具体的には、現代の予測不可能の状況の中で問題の核心を把握し、自ら問いを立ててその解決を目指し、多様な人々と協働する。多様化した集団の中で矛盾した考えや相容れない考え、論理、立場についても、それら相互のつながりや関連性を考慮した教育課程を構築している。以下、よりよい未来を創造するための力と態度のルーブリックによる自己評価とポートフォリオ、具体的な活動(シビック・アクション、防災学習)、教科の探究学習等によって力を伸ばすための事例をとりあげている。加えて、このような活動を通して、生徒による伝承を重んじ、持続可能な教育を目指している。
2.実践内容
(1) Think Gloval Act Locally
ユネスコ・スクール加盟当時から、地域連携を中心に活動している。地域を巻き込んだ学校防災訓練。隣接地の池周辺の環境保全活動。近隣駅周辺の花壇整備など、ボランティア団体(農援隊、部活動等)を中心に活動している。
(2) 育てたい力と態度の評価 ルーブリックの検討
①育てたい力と態度
持続可能な社会を構築する担い手の育成を目指して、「よりよい未来を創造するコンピテンシーとは何か」について、令和4年度校内研修会で、育みたい力と態度を検討した。

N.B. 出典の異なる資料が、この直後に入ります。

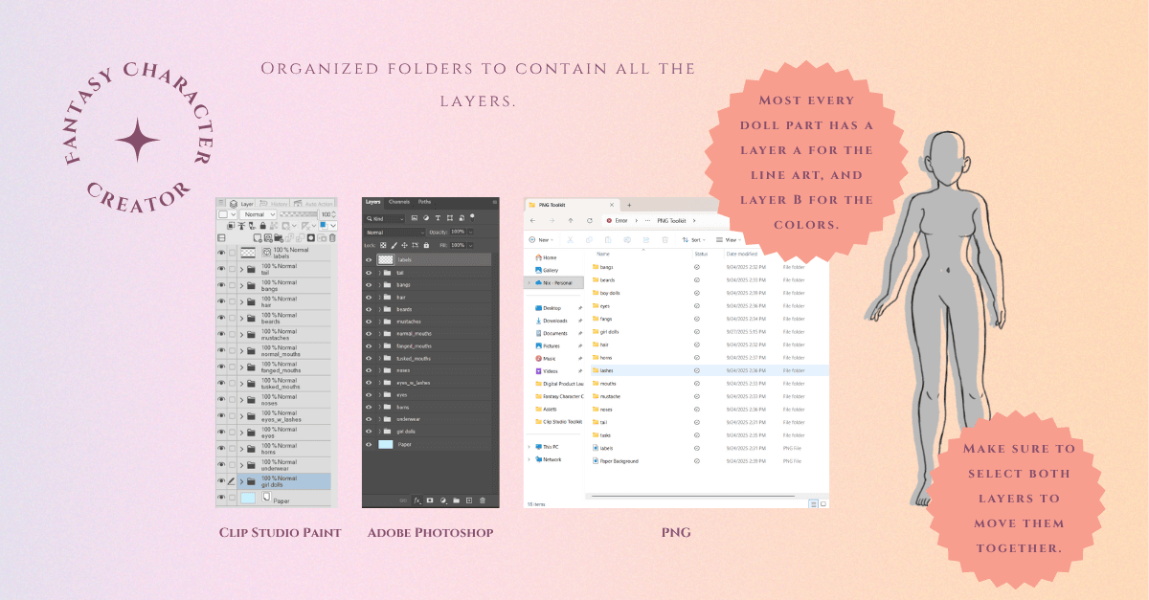This screenshot has width=1149, height=600.
Task: Expand the girl dolls folder in Clip Studio
Action: pos(241,481)
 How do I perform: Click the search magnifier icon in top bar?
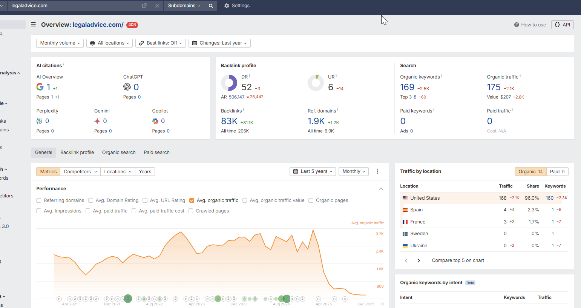[x=211, y=6]
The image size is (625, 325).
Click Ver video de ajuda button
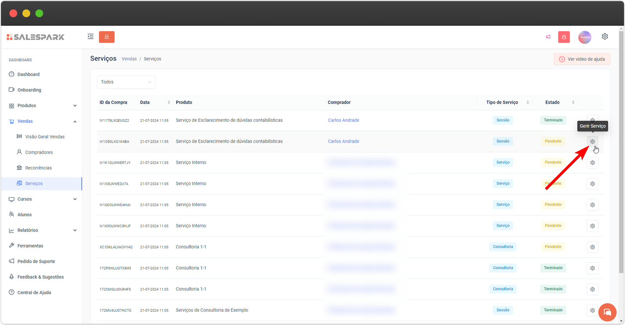click(582, 59)
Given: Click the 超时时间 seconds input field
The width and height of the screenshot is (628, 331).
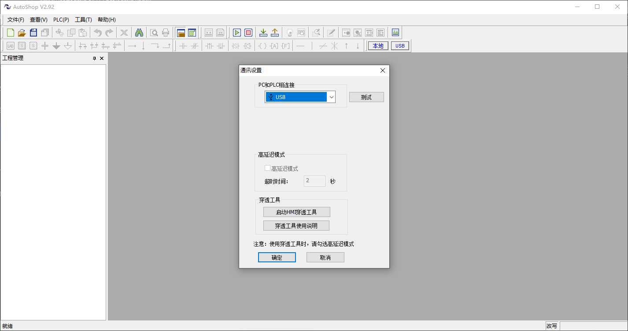Looking at the screenshot, I should [x=314, y=181].

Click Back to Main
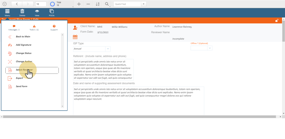pos(23,37)
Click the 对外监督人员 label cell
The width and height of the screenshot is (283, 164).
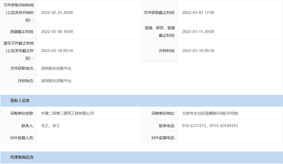click(x=18, y=138)
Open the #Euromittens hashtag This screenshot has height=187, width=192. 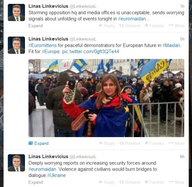point(43,46)
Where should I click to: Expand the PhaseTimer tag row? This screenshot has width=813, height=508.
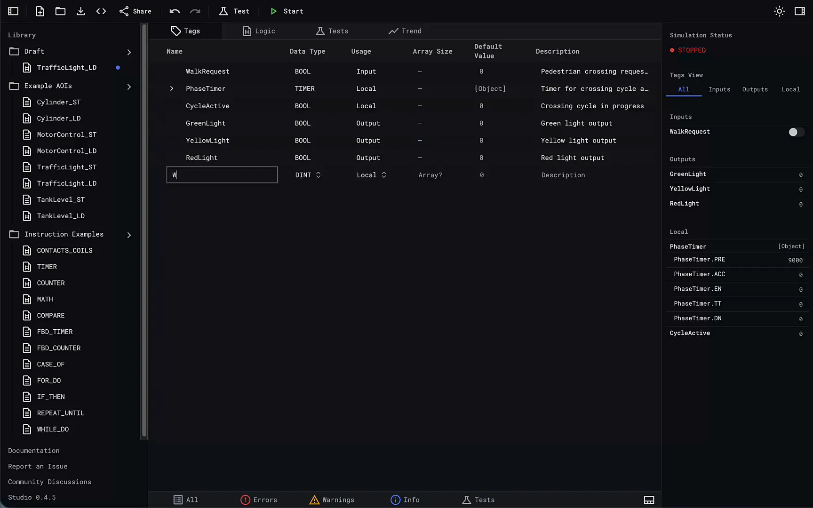coord(172,88)
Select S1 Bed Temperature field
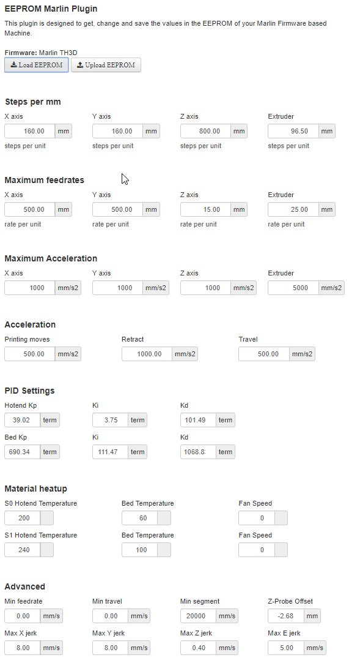The image size is (349, 663). point(139,550)
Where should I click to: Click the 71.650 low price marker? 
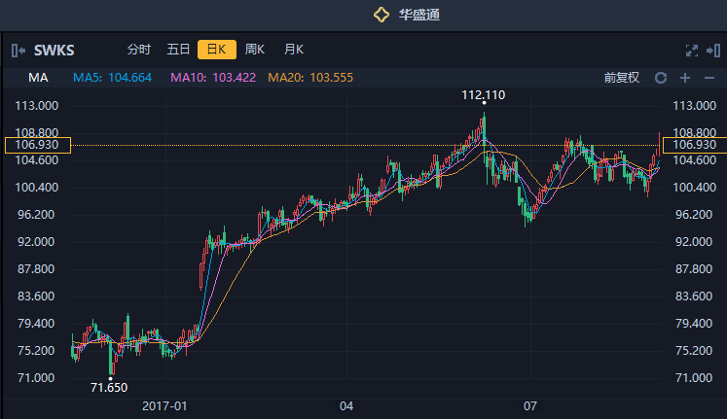pos(109,387)
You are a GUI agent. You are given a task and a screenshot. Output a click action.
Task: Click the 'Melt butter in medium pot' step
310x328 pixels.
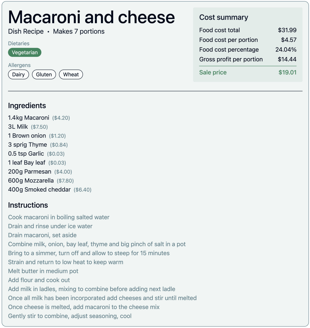tap(43, 271)
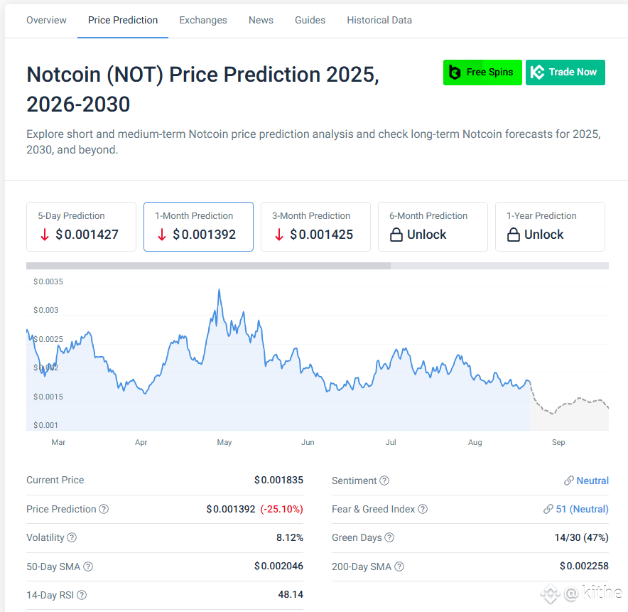Viewport: 628px width, 612px height.
Task: Open the Exchanges tab
Action: point(203,20)
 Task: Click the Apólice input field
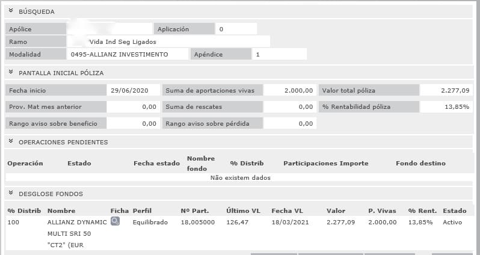109,29
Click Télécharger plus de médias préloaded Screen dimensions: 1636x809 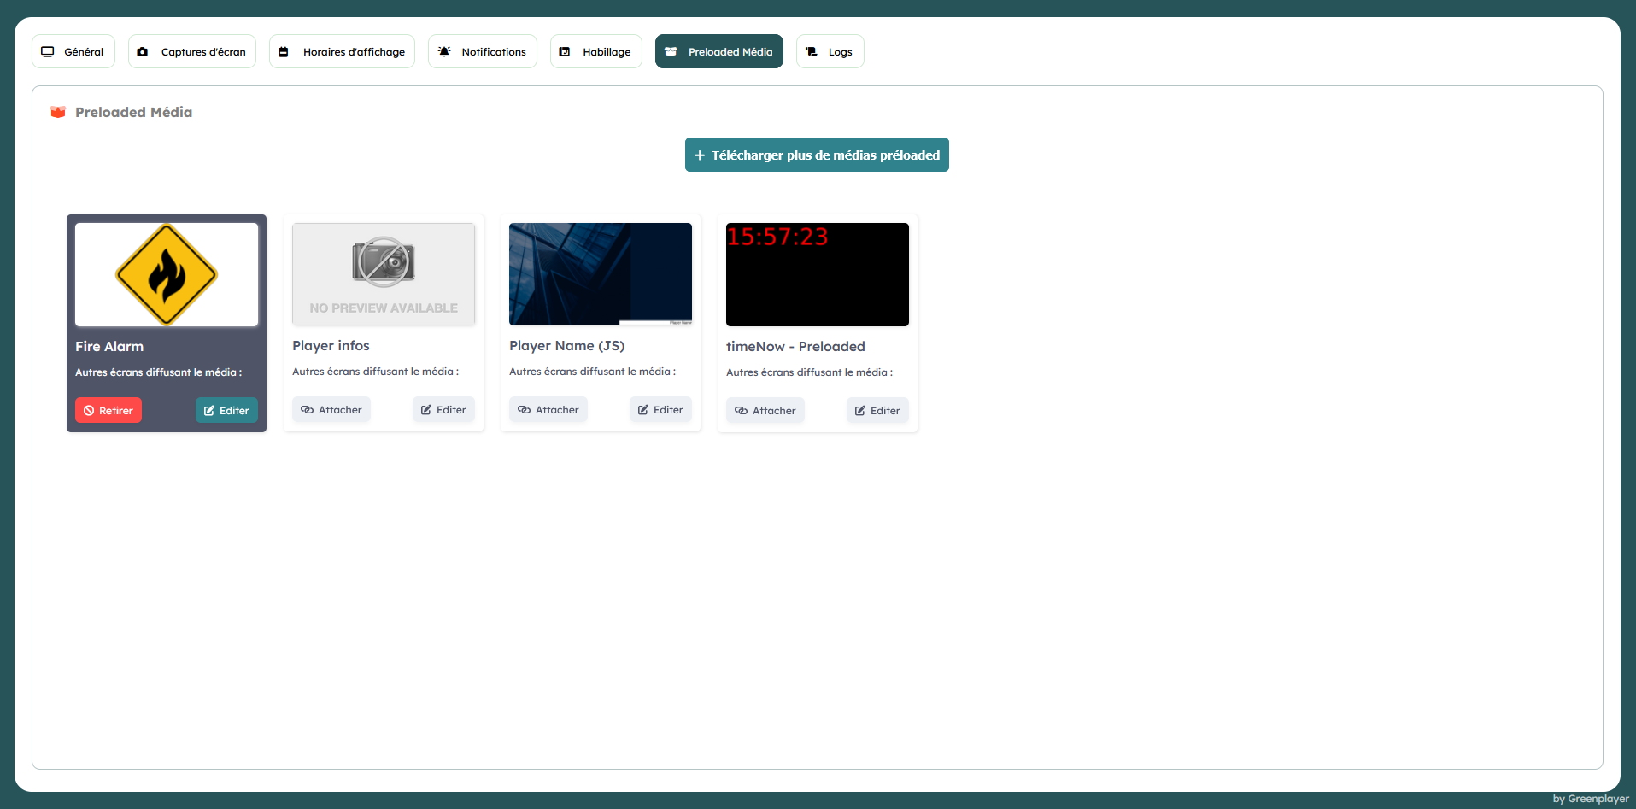click(x=817, y=155)
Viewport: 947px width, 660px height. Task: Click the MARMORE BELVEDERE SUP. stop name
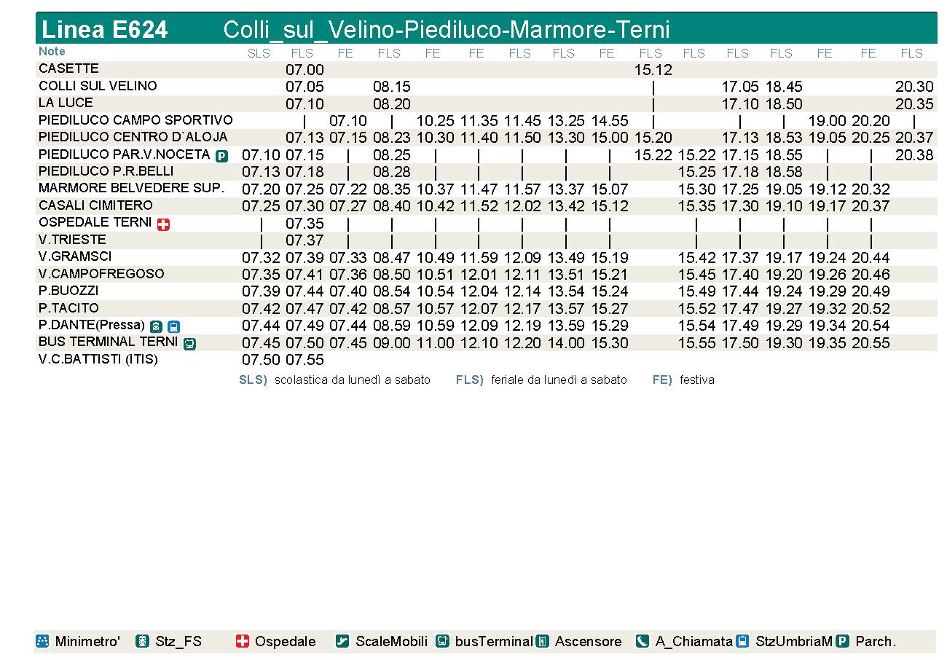(132, 188)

この地球で生きていくことを困難にするような問題について考え、立ち向かい解決するためには、
・人格を磨き自律心、判断力、責任感などの人間性を育むこと
・他者との関係性、社会との関係性、自然環境との関係性を認識し、「かかわり」「つながり」を尊重できる個人を育むこと
が重要であると考え、これらの力と態度が養われば、よりよい未来を創造する担い手となってくれるであろうと考えた。未来を創造する力とは
・これからの社会に必要な知識/技能を身につけようとする意欲
・多種多様な考えを受け入れ、自らの世界を広げる力
・様々な体験を通して発想力、創造力を養い、行動する力 と、した。
② ルーブリックの検討、作成、実施
未来を創造するための力を「相互作用する力」「交流する力」「行動する力」として、評価の観点としてループリックを作成し、校内全校生徒対象に年間前期、後期2回回答実施して力の変容をみている。
(3)エッセンシャル・クエスチョンの設定
授業の中で生徒が主体的に学習できるよう働きかけている。その一つがエッセンシャル・クエスチョンの設定で、解が一つではない問い、本質的な問いを提示することで、生徒の学ぶ意欲を喚起している。
(4)シビック・アクションの実施
森朋子氏(当時東京都市大学准教授)率いる「科学研究費助成事業 基盤研究B 研究者と教育者の協働によるシビック・アクション促進に向けた環境教育プログラム開発」(以下、シビック・アクション)を実践している。持続可能な変革を促進するためには、個人での環境配慮行動だけでなく、他者と協働し、社会に働きかけるシビック・アクションも促進することが重要であると捉えたプログラム学習を令和4年度から総合的な学習の時間に位置づけている。生徒は、大田区、近隣公共機関、小学校、交通機関等に向けて、地球的規模の課題を提起し、具体的な提案を発信する活動を行った。その成果として、課題が自分事となり、自分一人ではなく、周りを巻き込みながら、問題解決をしていくことの重要性を学んでいる。
(5)防災学習-3年間系統学習-
1年次でそなエリア(東京臨海広域防災拠点)で防災や避難所について学び、2年次で都内防災館における防災体験、地域と協働のまちなか点検、3年次修学旅行で東日本大震災の被災地(旧 向陽高校)を見学した。気仙沼市教育委員会の協力のもと、テーマ毎に分かれ、気仙沼市におけるワークショップを行い、防災学習の集大成とした。気仙沼市立新月中学校(気仙沼市教育委員会の協力で実施)との交流、気仙沼市の復興、遠洋漁業会社の被災と希望、まちなか探索の4つに分かれ、自然災害に遭ったときの正しい判断と行動力について生徒の学びを深めることができた。
(6)SDGsカレンダー
カリキュラム・マネジメントの柱として、SDGsカレンダーを各教室に掲示している。各学年の教科カリキュラムに加え、総合的な学習の時間・特別活動を新たに作成した。日頃の活動や学びが、学校の教科や地球的な課題解決に結びついていることを意識させる。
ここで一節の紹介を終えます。